[GIVEN ENTRIES Boundary: Start]
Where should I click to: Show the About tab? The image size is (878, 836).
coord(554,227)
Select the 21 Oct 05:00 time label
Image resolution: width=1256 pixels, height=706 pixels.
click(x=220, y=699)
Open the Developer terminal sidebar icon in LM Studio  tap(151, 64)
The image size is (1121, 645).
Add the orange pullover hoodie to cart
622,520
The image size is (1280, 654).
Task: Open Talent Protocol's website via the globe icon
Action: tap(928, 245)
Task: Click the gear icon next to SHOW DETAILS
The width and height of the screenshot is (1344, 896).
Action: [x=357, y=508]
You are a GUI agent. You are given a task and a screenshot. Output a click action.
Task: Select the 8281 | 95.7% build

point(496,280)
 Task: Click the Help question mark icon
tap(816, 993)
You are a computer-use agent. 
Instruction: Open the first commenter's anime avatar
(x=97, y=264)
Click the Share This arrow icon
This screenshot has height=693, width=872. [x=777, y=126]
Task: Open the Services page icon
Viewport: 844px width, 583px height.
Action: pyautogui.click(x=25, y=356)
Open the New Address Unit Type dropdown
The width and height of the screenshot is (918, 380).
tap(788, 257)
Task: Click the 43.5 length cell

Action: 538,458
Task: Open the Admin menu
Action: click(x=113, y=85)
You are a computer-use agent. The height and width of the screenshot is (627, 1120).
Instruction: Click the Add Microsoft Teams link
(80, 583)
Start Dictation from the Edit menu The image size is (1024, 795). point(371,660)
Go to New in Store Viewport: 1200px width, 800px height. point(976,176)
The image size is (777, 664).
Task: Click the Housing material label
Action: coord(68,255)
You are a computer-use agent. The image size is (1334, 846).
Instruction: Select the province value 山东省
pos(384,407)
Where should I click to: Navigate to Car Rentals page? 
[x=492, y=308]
[GIVEN ENTRIES Boundary: End]
**WHAT THE EXERCISE ASKS**
The range runs from the line above containing "Open the New Address Unit Type dropdown" to the line containing "Start Dictation from", inclusive. Restate those lines word for word and no others.

**RESPONSE TO THE EXERCISE**
Open the New Address Unit Type dropdown
The width and height of the screenshot is (918, 380).
tap(788, 257)
Task: Click the 43.5 length cell

Action: 538,458
Task: Open the Admin menu
Action: click(x=113, y=85)
You are a computer-use agent. The height and width of the screenshot is (627, 1120).
Instruction: Click the Add Microsoft Teams link
(80, 583)
Start Dictation from the Edit menu The image size is (1024, 795). point(371,660)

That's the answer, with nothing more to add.